_Request A_
Reproduce verbatim the lines of the records running from the line containing "Pro Specie Rara Element type: text (401, 774)" through the line containing "Lesungen Element type: text (477, 140)", including both of those lines.

--- begin Document passage ---

# A Frankenstrat with a VERY COOL story :)



## piranha (Dec 11, 2007)

Hey guy's & gal's. I want to share a really cool guitar with you. The story may even surpass it.

I recently made a deal with a guy in Edmonton that I couldn't pass up.
I traded one of my Ibanez's for this beauty. It's a Riverhead model by a Japanese company called Headway. This is a Frankenstrat clone of Eddie's 1984 Kramer. The guitar is very unique. It was made in 1985 and it's serial number shows it's the 15th one made. It cost $1100 in 1985. The guy I got it off of was the original owner. Anyway here's how he got it...

One day at work in 1985 Bernard (the former owner) was at work reading the paper. As he was flipping and browsing through, a certain picture caught his eye. It was a model on the front page of the fashion pull-out pretending to play Eddie's Frankenstrat. What was interesting is it seemed to him to be a locally written article. Upon closer examination he was right. 
The footnote below the picture said 'Guitar from Long & McQuade'. Well for those who don't know, Long & McQuade music is one of Edmonton's most popular music shops. Well guess what Bernard had to do? He had to go and see if it was still there. Well, he immediately left work at the end of his shift and went straight to the store, and low and behold it was hanging on the wall. He played with it a bit and couldn't resist. He forked over the 1100 bucks.
While Bernard had several guitars, over 25 at one point, he told me this was always his main player. However he found that the last few years it wasn't being played as much so he thought it was time to move on so we struck a deal.

A few things I can tell you about the guitar are:
It has an exact copy of a Floyd Rose. It just doesn't have any engraving on it. Bernard attached a 1971 American quarter beside the bridge. It cost him 8 bucks for that bad boy. Apparently it was hard to find.
The guitar is in great shape. The fret board has that vintage look from wear but the frets are all fine. It also has a D-tuna but it doesn't exactly fit great just because the the closeness of the bridge to the body. As for the paint... it's all good. Only the white paint has faded to an off-white.

--- end Document passage ---

_Request B_
In the forum thread about the Frankenstrat clone, what did the former owner attach beside the bridge?

--- begin Entries ---

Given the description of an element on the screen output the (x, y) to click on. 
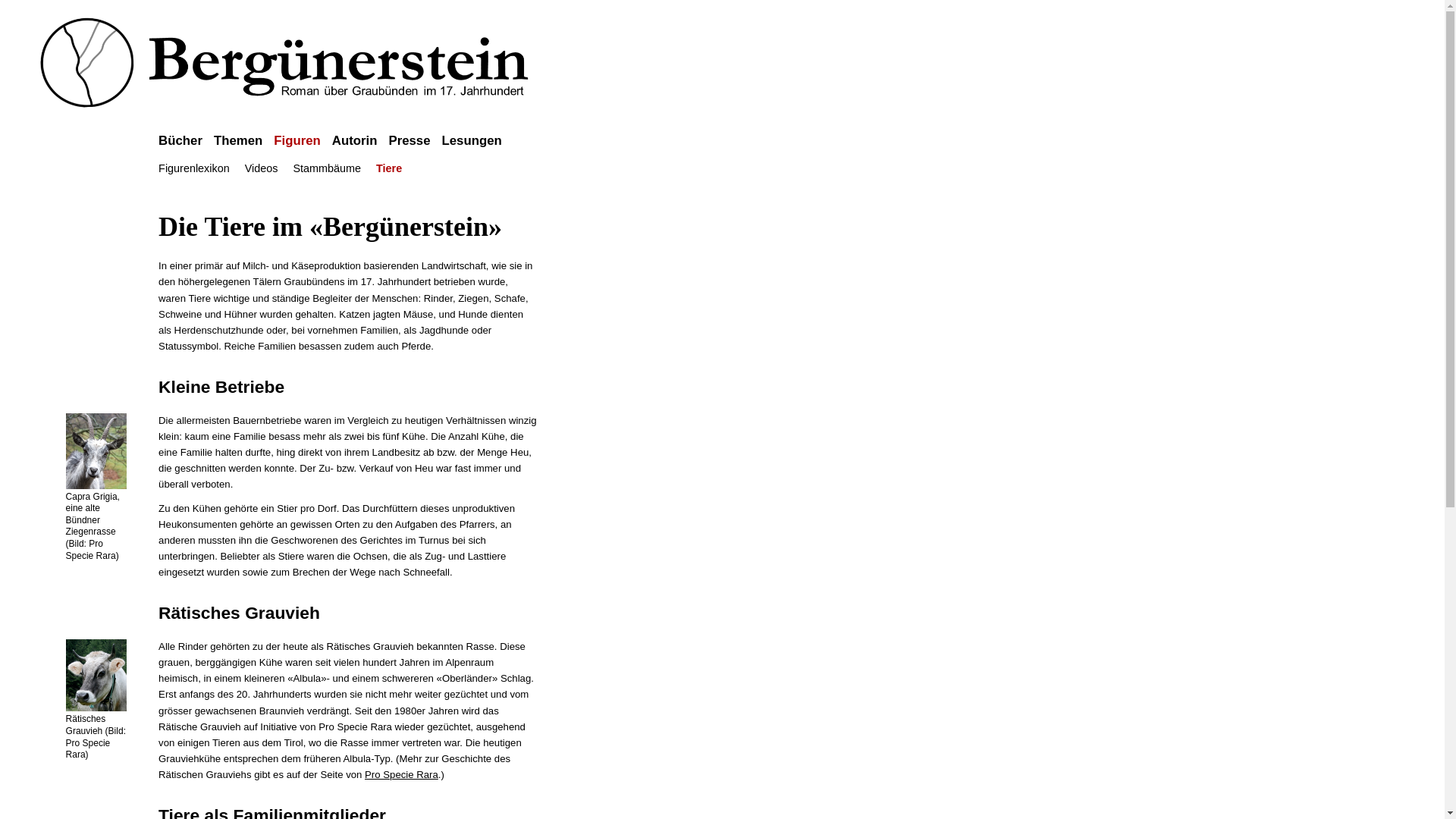
Pro Specie Rara Element type: text (401, 774)
Figuren Element type: text (302, 140)
Videos Element type: text (261, 168)
Autorin Element type: text (360, 140)
  Element type: text (512, 134)
  Element type: text (416, 164)
Lesungen Element type: text (477, 140)
Presse Element type: text (414, 140)
Themen Element type: text (243, 140)
Figurenlexikon Element type: text (193, 168)
Given the description of an element on the screen output the (x, y) to click on. 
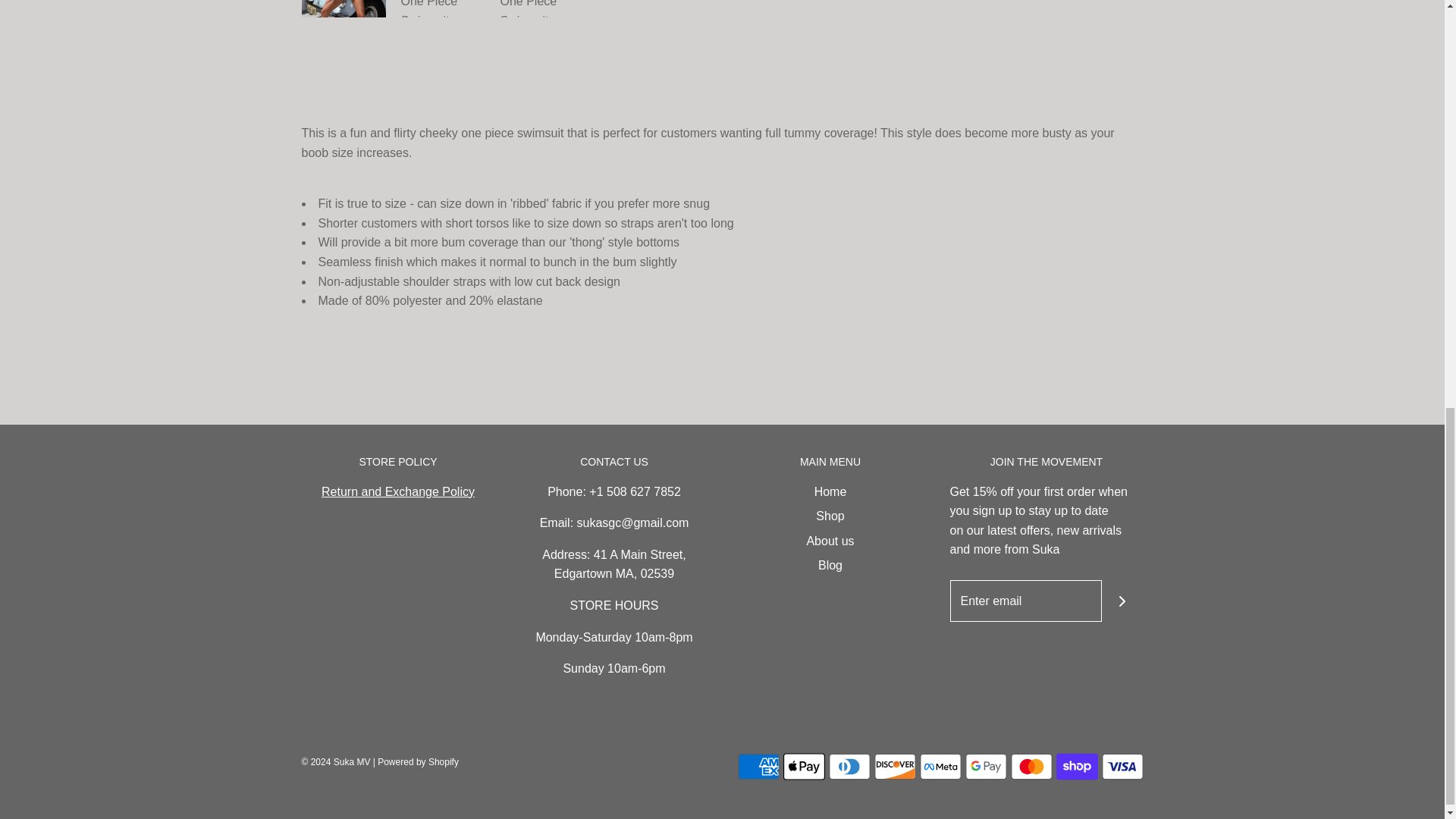
Visa (1121, 766)
Store Policy (397, 491)
American Express (757, 766)
Meta Pay (939, 766)
Discover (894, 766)
Diners Club (848, 766)
Apple Pay (803, 766)
Google Pay (984, 766)
Shop Pay (1076, 766)
Mastercard (1030, 766)
Given the description of an element on the screen output the (x, y) to click on. 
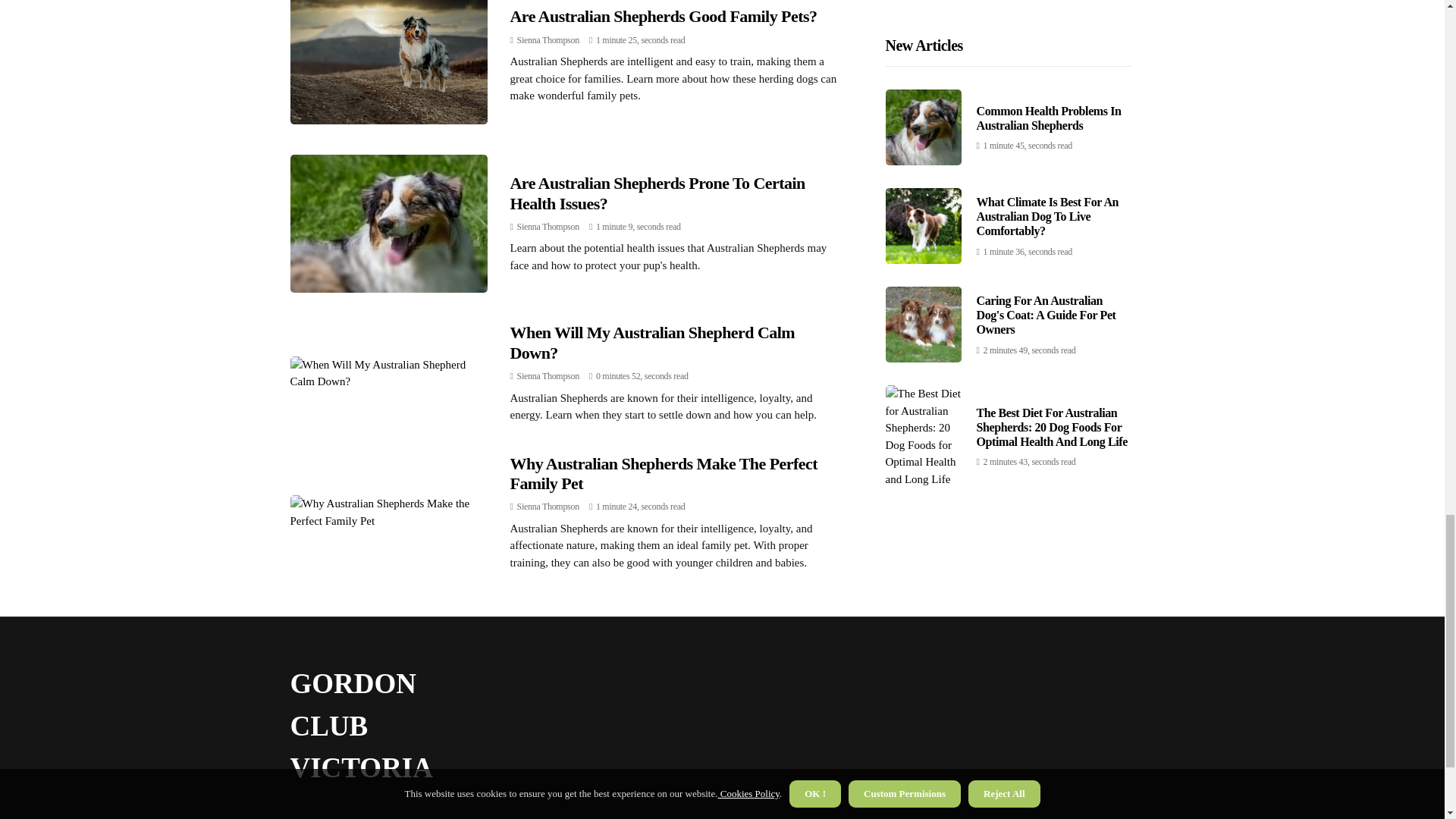
Sienna Thompson (547, 40)
Posts by Sienna Thompson (547, 506)
Sienna Thompson (547, 506)
Are Australian Shepherds Prone To Certain Health Issues? (657, 192)
Posts by Sienna Thompson (547, 40)
Sienna Thompson (547, 226)
Posts by Sienna Thompson (547, 226)
Sienna Thompson (547, 376)
When Will My Australian Shepherd Calm Down? (651, 341)
Posts by Sienna Thompson (547, 376)
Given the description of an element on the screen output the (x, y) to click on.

--- end Entries ---

_Written response A_
Pro Specie Rara Element type: text (401, 774)
Figuren Element type: text (302, 140)
Videos Element type: text (261, 168)
Autorin Element type: text (360, 140)
  Element type: text (512, 134)
  Element type: text (416, 164)
Lesungen Element type: text (477, 140)

_Written response B_
A 1971 American quarter.